Flat tax would still require the reporting. A national sales tax would have to be 23% or higher to raise the same amount of money, and would be highly regressive. It would be an instant 23% increase in the price of food, clothing, a plumber, a lawyer, a new house, a car, a camper, a boat, gasoline, etc. There's nothing conceptually wrong with our current system.
The thing with the Flat Tax is it would reduce audits as there would be no deductions. I think that is where people think the IRS agents would go away. With the national retail sales tax or in particular FairTax, the taxes would be remitted to the IRS by the companies, not the individual. This again would "make the IRS 'go away.'"
The problem is exactly what you are getting at, the FairTax (the most common national retail sales tax proposal) is for that 23% tax rate on new good sales and services paid for. I haven't heard a set rate for any other national retail sales taxes proposed.
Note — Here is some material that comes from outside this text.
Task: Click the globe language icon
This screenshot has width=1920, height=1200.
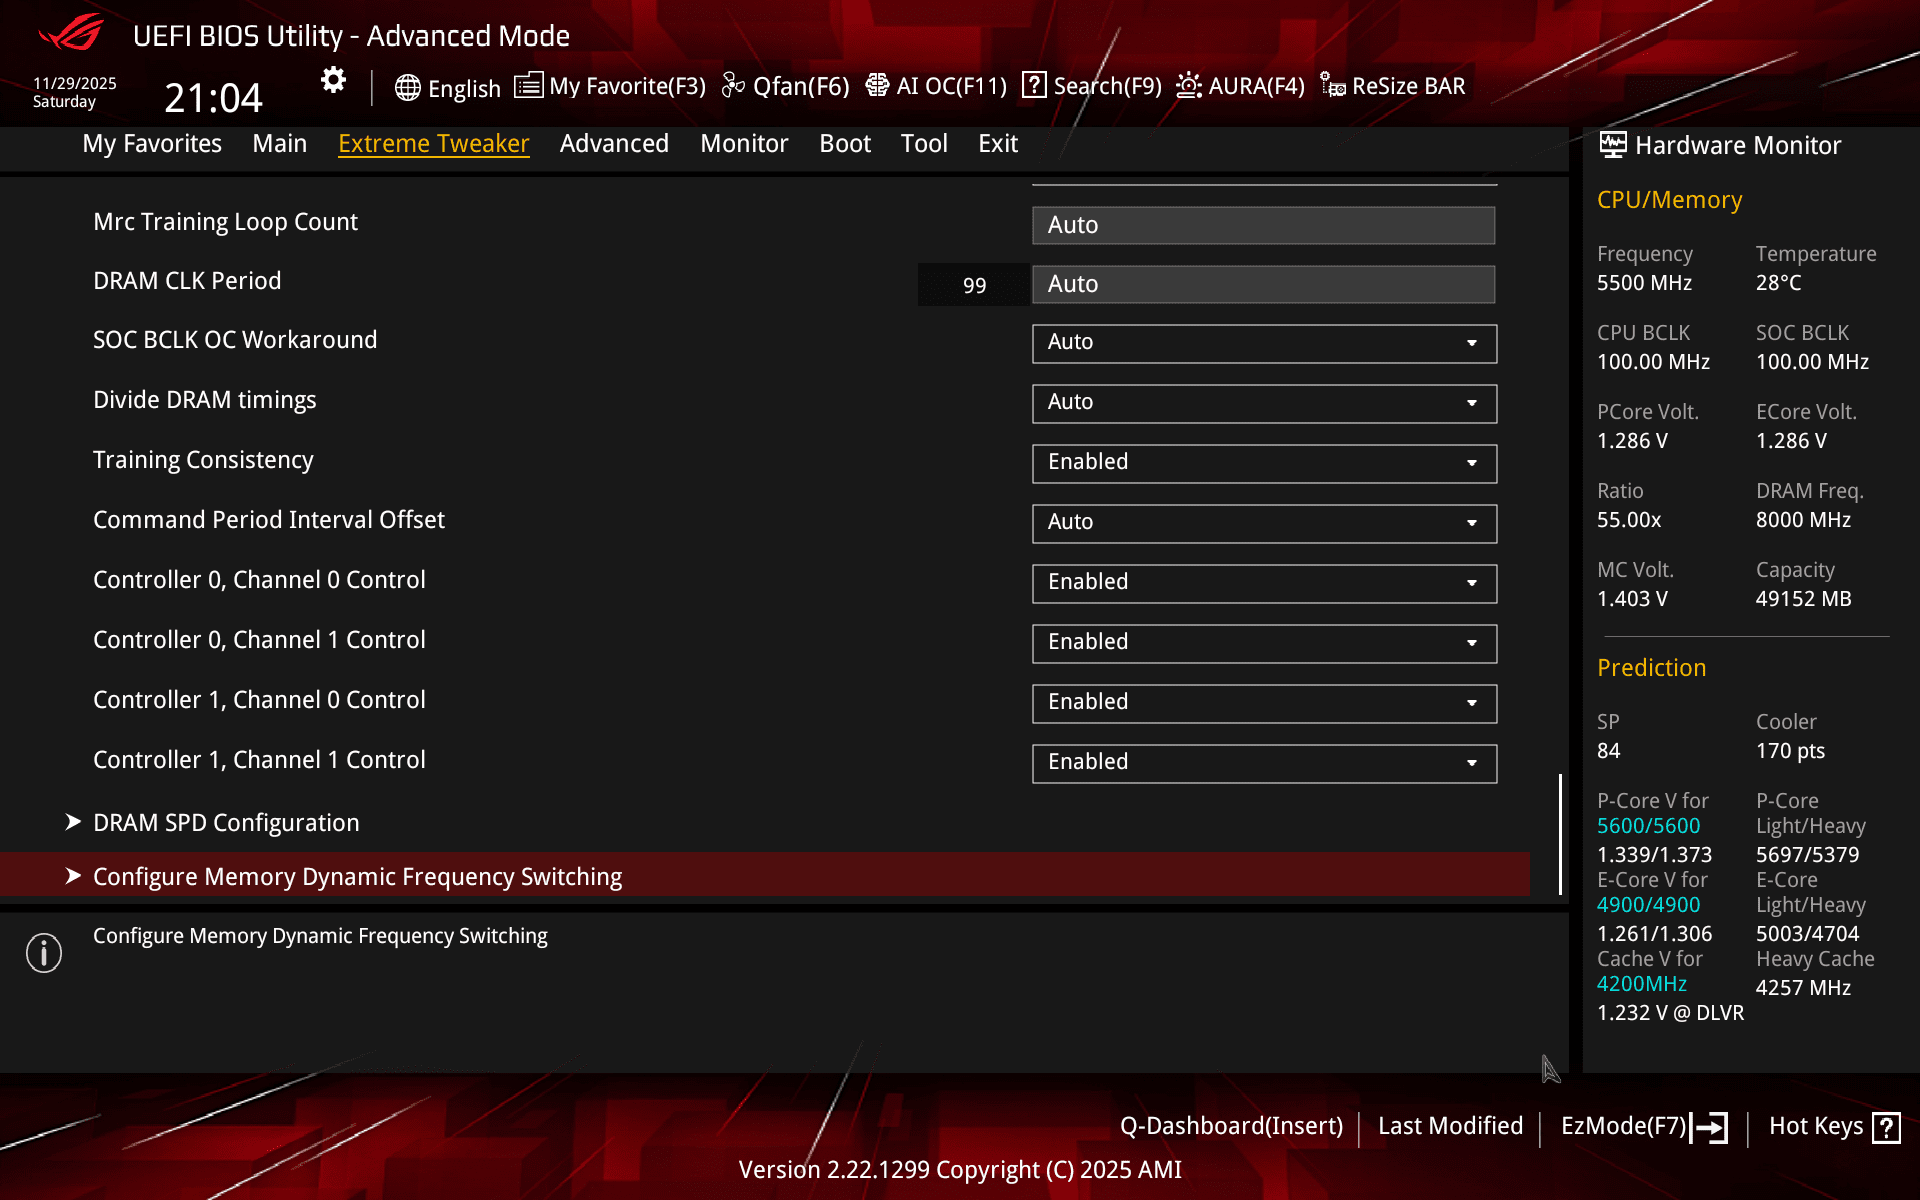Action: [x=407, y=88]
Then again, the FairTax as I said was the most commonly suggested proposal at such.
The thing with the Flat Tax is it would reduce audits as there would be no deductions. I think that is where people think the IRS agents would go away. With the national retail sales tax or in particular FairTax, the taxes would be remitted to the IRS by the companies, not the individual. This again would "make the IRS 'go away.'"
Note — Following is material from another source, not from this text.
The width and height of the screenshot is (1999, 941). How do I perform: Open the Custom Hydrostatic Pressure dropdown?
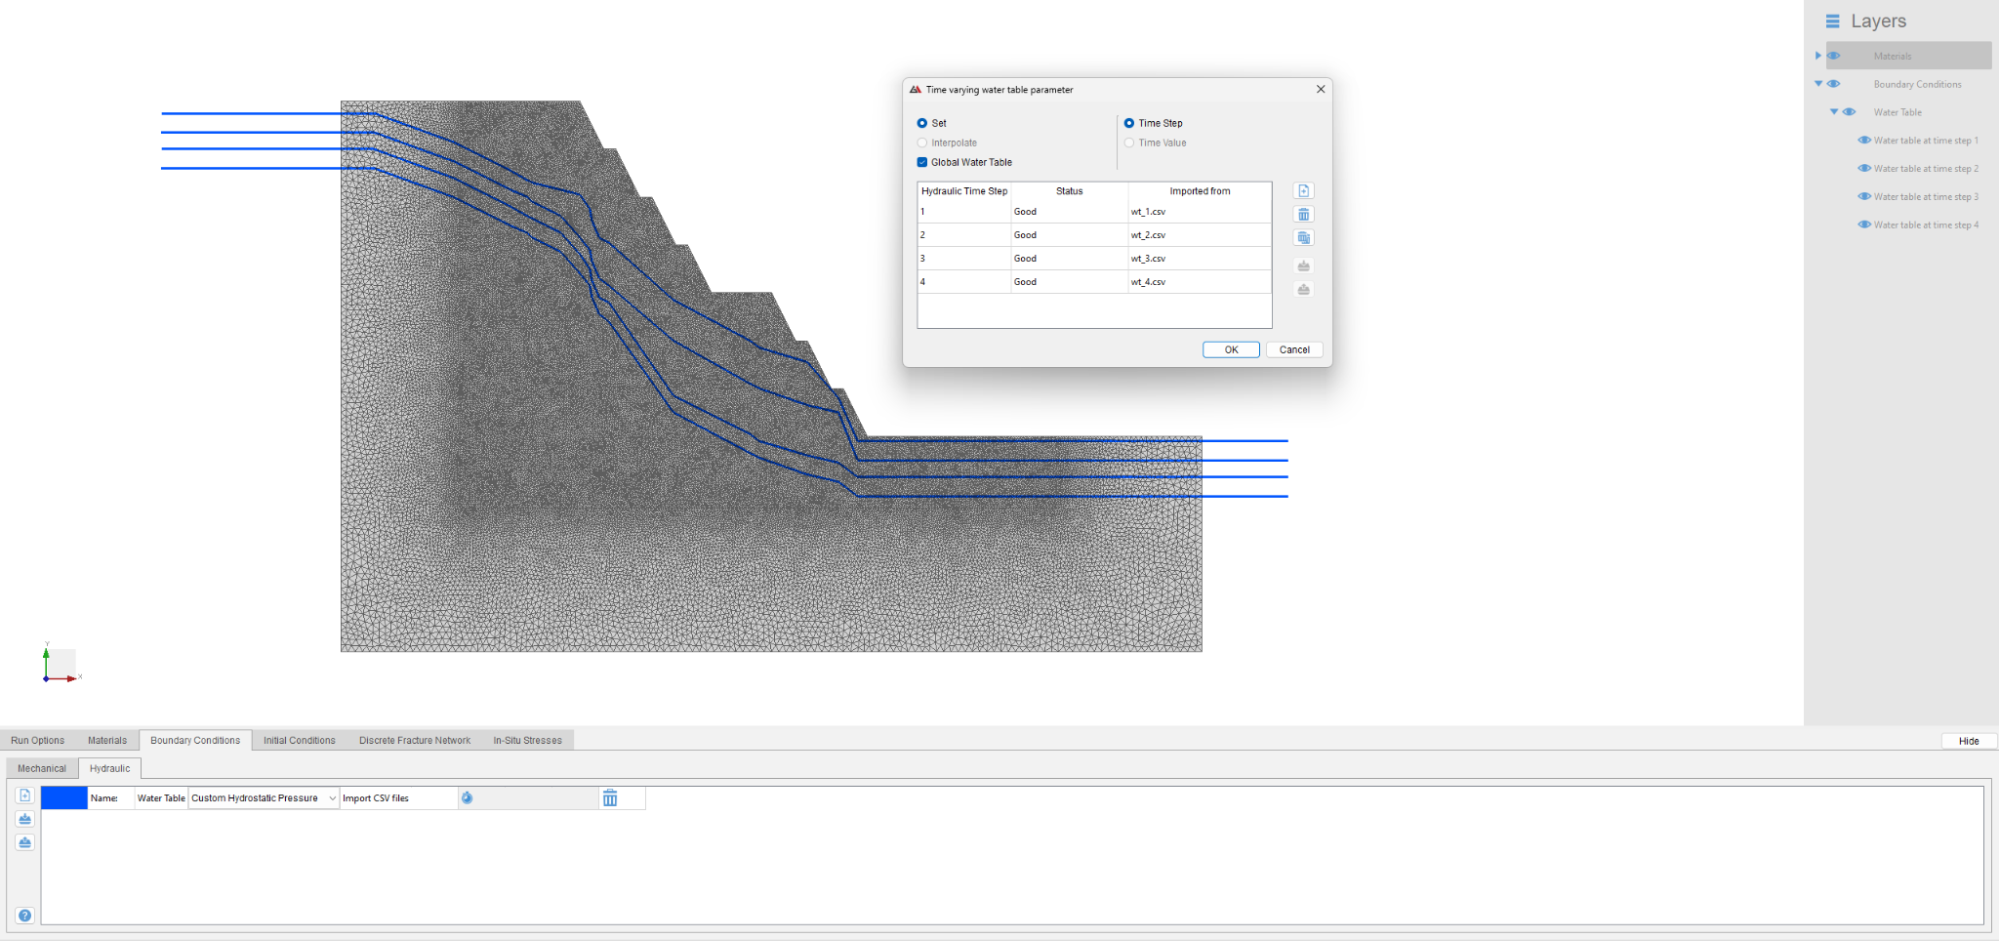click(x=331, y=798)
The problem is exactly what you are getting at, the FairTax (the most common national retail sales tax proposal) is for that 23% tax rate on new good sales and services paid for. I haven't heard a set rate for any other national retail sales taxes proposed. Then again, the FairTax as I said was the most commonly suggested proposal at such.
Bit of a tangent here, but would the housing benefits asylum seekers receive (NYC has them staying in hotels) be considered taxable?
Are they given a tax ID number when they are here for years waiting for their hearing so they can pay their "fair share"?
Thousands of folks coming each day seems like we are missing possible tax revenue here.
Technically if this new requirement means you are paying more tax, it means you were not paying the tax you should have before the new requirement.
That's it.
So if you are complaining because now you will actually have to remit taxes on income that you were ALWAYS suppose to remit taxes on....okay.
65 pages in and people like you don't get it. Any way you slice it, the law is a new burden on thousands of Americans who sell personal items at a loss which has never been taxable. They will now have to pay more of their hard earn money for tax software or hire a CPA. Not to mention the added time and stress of trying to track down receipts. Furthermore, companies like Ebay are probably going to have to raise their fees to compensate for the financial hit that this law will give them so it really hurts everyone who sells online.
NO, it's not a new tax, but it sure as heck means people are having to pay more.